Verilen Metin |
--------------------

Çocukluğumuz bahçeli evlerde, oyun alanı olarak kullandığımız boş arsalarda geçti.
Doğal olarak, yaşamın her anında kediler ve köpekler de yanı başımızdaydı.
Bu arada komşularımızın büyük bir bölümünün evlerinden kuş sesleri gelirdi.
Kafeslerin içinde; sakalar, kanaryalar!
Hele o kanaryaların ötüşüne doyum olmazdı.
Onlar özenle korunur.
Çoğaltılmaları için çaba gösterilirdi.
Bazen telaşlı sesler ve koşuşturmalardan kuşlardan birinin kaçtığı anlaşılır, anında yardıma gidilirdi.
Sürekli kafesin içinde olması nedeniyle, kaçan kuş fazla uçamaz ve en yakındaki bir ağacın dalına konar.
Hortumlar aracılığıyla ıslatıldıktan sonra, ağaçtan kolayca alınırdı.
Bahçelerden kedi, boş arsalardan da köpek yavruları eksik olmaz, onlar herkes tarafından beslenir ve kollanırdı.
Ürkütücü görünümlerine karşın dev gibi köpekler çocuklarla çocuk olurlar, üstlerine otursalar da, kulaklarını çekseler de, onlara hiç tepki göstermezlerdi.
Hızlı kentleşme onlarla aramıza mesafeler koydu ne yazık ki!
Yıllar öncesinde biz evimizde onlar bahçemizde, bazen birbirimizin farkında bile olmadan yaşarken, şimdi birlikte yaşayabilmek için fırsatlar yaratmaya çalışıyoruz.
Çoğumuzun evinde kedi ya da köpek var.
Ancak apartmanlarda bu anlamda ciddi sorunlar yaşanabiliyor.

--------------------

Veriler |
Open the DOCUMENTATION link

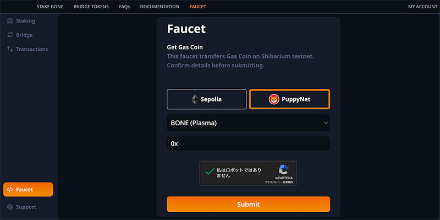coord(160,7)
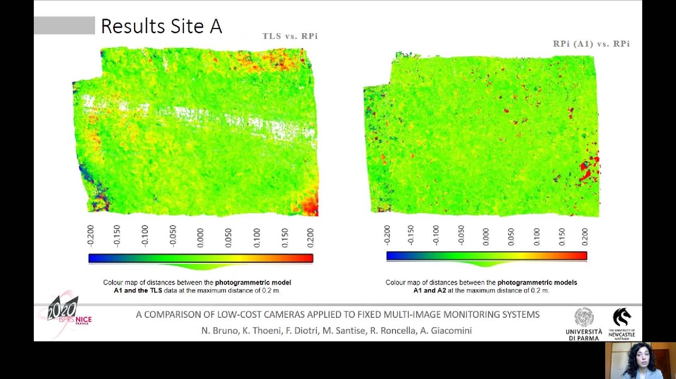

--------------------

Yapılacak Görevler |
1 – Verilen metinde adı geçen bütün hayvanları sıralayın.
2 – Verilen metinden "Yıllar öncesinde biz" sözlerinden "da köpek var." sözlerine kadar olan kısmı lütfen hiç değiştirmeden alıntılayın.
Listeye ihtiyaç yoktur.

Alıştırma Yanıtları |
1 – kediler, köpekler, kuşlar, sakalar, kanaryalar

2 –
Yıllar öncesinde biz evimizde onlar bahçemizde, bazen birbirimizin farkında bile olmadan yaşarken, şimdi birlikte yaşayabilmek için fırsatlar yaratmaya çalışıyoruz.
Çoğumuzun evinde kedi ya da köpek var.